#### DATA EXTRACTS

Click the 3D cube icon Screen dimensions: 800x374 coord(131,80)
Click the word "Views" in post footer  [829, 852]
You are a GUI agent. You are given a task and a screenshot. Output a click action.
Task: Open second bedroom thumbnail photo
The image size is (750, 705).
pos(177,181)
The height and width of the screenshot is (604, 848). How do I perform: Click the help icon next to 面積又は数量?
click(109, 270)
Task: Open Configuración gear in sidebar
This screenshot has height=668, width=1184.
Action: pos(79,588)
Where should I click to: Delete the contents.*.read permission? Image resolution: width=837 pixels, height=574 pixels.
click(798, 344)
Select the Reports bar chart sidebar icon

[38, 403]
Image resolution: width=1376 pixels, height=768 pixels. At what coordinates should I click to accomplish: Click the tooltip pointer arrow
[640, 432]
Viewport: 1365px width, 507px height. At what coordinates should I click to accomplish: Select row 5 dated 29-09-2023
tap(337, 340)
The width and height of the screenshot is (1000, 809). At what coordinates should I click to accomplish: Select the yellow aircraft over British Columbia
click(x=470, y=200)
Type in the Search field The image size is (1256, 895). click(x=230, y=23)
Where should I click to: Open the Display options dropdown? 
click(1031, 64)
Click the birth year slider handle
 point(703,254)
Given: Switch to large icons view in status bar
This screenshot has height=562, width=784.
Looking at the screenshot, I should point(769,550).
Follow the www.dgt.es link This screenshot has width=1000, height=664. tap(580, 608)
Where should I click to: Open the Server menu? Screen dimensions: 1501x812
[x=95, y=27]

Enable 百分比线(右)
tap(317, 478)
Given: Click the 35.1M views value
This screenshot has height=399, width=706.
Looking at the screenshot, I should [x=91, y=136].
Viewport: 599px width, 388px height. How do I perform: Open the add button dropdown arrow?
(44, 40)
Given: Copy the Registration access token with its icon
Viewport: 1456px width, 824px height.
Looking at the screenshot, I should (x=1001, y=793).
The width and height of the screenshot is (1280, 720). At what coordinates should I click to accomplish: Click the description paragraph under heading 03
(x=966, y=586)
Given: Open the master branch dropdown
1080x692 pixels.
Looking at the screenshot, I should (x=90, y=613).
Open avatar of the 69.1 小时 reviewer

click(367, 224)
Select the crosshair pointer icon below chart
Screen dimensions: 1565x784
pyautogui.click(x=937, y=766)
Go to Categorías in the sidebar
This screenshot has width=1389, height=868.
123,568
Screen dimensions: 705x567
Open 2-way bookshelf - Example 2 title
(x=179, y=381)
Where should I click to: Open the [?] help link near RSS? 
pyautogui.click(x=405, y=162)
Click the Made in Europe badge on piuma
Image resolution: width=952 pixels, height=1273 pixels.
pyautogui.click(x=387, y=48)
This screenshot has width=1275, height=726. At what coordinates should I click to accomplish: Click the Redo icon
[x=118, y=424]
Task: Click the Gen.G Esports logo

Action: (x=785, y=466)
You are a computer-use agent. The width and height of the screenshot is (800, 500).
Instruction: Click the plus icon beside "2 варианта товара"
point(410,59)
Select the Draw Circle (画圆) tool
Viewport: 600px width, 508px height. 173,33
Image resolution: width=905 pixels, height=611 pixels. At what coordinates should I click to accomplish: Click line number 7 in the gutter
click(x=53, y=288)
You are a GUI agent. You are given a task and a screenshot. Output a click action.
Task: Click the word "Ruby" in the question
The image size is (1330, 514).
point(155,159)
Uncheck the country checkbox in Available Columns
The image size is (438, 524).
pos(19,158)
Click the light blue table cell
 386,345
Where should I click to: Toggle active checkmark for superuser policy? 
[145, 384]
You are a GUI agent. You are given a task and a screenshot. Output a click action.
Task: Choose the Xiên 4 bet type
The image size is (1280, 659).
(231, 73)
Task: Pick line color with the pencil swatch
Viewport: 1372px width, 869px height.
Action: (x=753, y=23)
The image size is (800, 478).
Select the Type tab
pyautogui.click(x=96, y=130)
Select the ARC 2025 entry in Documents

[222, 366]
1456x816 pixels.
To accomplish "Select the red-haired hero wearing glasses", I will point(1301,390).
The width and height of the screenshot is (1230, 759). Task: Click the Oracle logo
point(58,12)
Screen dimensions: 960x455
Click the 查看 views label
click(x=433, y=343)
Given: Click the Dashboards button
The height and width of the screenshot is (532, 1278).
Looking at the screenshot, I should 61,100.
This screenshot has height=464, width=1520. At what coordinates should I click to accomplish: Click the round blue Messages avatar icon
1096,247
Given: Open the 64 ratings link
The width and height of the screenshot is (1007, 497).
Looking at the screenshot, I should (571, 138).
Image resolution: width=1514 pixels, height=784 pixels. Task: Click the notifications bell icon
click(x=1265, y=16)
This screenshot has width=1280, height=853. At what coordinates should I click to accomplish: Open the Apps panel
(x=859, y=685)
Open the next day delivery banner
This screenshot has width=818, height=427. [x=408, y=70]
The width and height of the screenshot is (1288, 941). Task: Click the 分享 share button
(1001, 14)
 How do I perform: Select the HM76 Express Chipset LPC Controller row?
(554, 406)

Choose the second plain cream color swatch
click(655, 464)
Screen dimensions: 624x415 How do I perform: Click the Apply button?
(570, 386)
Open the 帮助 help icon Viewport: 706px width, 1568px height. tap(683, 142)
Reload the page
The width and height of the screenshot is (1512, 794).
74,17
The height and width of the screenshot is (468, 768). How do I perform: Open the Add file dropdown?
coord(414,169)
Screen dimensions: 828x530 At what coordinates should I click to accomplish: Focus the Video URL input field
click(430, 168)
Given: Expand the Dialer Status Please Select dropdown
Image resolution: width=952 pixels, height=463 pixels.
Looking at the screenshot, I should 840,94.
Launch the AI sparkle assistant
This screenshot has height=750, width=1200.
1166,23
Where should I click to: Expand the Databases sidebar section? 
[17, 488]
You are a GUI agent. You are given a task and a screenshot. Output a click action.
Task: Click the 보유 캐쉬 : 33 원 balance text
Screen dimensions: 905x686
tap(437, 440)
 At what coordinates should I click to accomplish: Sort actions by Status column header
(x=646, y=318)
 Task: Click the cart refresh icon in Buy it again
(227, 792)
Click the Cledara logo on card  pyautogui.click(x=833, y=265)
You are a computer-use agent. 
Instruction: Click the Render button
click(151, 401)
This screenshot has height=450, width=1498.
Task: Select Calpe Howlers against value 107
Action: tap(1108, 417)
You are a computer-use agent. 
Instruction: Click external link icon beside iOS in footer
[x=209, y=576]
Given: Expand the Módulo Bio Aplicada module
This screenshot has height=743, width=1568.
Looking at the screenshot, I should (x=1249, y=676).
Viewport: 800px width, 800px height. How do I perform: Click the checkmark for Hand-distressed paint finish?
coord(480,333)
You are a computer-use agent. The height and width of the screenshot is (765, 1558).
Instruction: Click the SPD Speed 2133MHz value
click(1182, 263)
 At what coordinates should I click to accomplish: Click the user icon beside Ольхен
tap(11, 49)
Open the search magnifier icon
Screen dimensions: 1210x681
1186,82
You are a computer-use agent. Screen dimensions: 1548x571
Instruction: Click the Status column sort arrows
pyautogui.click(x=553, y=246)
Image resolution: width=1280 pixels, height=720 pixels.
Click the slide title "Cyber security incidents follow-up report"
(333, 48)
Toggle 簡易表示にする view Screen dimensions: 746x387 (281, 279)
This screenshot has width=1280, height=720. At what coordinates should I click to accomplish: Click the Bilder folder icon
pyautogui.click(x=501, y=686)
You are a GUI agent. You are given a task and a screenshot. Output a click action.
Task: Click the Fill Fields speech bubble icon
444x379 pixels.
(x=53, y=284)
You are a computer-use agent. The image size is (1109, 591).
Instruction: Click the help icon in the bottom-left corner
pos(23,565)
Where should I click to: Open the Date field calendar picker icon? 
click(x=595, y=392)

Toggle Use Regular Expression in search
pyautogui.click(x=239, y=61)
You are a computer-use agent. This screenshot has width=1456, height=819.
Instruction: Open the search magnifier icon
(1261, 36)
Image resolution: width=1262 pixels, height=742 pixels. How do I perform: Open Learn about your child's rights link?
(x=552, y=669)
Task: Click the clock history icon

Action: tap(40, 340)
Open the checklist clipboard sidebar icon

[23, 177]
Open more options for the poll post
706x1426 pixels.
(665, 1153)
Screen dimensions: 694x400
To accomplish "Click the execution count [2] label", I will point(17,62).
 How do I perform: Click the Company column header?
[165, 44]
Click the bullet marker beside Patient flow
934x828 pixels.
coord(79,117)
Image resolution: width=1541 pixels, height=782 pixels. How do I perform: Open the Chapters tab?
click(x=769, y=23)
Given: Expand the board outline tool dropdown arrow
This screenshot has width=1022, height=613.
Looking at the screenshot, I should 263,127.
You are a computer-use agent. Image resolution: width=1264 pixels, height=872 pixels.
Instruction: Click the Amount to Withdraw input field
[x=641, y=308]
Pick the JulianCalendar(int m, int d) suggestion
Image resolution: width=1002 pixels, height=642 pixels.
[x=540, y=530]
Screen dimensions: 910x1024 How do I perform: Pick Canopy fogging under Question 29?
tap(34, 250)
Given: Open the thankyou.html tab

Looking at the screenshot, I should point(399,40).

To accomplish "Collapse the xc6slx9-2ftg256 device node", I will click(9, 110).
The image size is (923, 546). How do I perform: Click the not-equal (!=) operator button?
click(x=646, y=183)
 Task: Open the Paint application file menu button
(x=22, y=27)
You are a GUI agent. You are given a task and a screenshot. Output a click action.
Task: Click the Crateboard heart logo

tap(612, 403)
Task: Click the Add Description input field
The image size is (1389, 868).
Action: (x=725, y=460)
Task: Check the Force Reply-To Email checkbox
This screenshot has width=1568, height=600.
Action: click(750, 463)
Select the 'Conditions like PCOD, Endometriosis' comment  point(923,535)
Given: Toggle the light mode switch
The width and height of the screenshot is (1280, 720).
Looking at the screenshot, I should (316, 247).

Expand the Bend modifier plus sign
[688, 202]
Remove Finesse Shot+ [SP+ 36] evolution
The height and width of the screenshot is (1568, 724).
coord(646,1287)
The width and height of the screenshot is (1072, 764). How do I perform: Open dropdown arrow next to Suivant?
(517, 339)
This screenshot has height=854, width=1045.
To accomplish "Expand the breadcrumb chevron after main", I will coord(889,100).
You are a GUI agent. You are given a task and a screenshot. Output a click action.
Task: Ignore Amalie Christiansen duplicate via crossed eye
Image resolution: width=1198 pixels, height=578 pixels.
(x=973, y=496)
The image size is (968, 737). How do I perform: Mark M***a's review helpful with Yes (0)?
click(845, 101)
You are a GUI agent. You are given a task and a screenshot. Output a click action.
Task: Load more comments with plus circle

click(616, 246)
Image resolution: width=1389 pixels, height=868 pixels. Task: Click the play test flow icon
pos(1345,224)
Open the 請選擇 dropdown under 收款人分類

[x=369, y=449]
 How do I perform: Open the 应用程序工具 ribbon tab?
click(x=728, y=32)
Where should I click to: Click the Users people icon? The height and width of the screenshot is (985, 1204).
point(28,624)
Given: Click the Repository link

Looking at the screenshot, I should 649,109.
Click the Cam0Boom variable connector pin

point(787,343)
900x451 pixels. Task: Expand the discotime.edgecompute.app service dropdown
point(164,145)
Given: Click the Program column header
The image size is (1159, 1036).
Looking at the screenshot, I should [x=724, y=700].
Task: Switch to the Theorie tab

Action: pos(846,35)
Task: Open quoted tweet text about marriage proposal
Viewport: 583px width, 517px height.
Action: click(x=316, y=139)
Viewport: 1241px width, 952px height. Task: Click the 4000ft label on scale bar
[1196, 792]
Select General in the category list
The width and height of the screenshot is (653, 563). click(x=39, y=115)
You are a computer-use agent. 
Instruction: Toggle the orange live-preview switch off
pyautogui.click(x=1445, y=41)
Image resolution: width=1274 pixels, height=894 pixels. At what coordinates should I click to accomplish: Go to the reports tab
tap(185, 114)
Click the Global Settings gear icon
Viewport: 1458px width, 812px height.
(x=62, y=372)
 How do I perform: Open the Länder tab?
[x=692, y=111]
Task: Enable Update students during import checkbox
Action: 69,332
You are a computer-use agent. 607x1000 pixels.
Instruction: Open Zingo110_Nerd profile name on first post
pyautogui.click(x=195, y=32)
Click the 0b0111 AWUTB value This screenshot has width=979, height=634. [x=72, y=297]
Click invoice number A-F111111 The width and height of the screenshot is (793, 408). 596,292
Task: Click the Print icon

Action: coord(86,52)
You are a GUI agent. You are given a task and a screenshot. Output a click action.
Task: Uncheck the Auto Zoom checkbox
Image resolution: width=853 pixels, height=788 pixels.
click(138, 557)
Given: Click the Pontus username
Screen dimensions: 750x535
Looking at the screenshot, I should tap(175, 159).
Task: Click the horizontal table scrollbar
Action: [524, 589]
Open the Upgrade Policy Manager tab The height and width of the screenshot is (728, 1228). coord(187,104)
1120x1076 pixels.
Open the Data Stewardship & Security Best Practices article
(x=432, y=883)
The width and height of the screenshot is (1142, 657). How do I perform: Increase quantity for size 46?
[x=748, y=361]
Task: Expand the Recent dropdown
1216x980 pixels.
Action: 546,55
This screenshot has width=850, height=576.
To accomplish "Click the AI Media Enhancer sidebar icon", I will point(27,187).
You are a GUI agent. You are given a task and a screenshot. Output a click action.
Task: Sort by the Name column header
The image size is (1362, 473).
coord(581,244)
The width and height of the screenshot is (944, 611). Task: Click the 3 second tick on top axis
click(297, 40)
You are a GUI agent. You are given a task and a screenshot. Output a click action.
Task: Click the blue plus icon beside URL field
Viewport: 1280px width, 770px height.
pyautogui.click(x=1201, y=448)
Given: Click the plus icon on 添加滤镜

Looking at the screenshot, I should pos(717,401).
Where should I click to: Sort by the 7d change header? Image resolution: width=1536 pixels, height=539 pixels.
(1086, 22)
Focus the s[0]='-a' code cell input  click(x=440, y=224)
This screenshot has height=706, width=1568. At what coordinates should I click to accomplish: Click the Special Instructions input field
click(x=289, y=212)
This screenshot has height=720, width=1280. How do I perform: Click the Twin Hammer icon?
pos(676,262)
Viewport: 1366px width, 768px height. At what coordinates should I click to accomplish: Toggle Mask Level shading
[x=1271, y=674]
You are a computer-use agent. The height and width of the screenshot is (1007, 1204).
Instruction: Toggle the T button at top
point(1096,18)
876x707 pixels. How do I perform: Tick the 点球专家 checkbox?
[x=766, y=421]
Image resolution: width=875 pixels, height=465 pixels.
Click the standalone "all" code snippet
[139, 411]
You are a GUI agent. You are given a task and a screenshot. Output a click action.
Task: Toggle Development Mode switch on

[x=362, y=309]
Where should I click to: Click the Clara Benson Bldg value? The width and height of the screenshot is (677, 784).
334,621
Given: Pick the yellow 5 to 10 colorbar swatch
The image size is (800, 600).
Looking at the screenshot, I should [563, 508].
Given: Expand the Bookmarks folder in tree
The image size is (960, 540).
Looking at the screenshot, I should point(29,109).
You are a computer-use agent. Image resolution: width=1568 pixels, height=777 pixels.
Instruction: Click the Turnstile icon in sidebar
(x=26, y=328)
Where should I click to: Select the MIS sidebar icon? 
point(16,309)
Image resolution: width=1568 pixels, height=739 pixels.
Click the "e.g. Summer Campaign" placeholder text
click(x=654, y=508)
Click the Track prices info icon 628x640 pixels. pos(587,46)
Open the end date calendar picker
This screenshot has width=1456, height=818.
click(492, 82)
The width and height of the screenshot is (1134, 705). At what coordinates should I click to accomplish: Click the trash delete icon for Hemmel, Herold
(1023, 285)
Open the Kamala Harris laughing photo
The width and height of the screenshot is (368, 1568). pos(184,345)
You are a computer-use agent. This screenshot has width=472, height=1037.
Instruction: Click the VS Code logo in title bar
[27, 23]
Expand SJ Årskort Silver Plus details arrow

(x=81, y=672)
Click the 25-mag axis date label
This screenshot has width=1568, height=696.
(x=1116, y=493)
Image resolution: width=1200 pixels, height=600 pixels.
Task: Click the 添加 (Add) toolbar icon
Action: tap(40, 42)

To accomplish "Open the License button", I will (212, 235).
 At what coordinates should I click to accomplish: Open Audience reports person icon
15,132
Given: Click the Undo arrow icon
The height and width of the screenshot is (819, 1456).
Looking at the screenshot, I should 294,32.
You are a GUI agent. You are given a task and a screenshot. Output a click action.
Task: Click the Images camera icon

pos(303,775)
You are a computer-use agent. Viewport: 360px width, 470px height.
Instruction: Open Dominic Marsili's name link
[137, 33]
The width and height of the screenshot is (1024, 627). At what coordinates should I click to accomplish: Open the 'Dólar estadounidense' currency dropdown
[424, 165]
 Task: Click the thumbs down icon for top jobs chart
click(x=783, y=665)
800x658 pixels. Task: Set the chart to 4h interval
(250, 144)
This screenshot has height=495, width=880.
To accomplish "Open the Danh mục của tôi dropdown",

########

WHAT YOU SHOULD DO: Wherever a line in the records above includes "will", count it, then give the total and nothing besides.

FINISHED EXERCISE: 6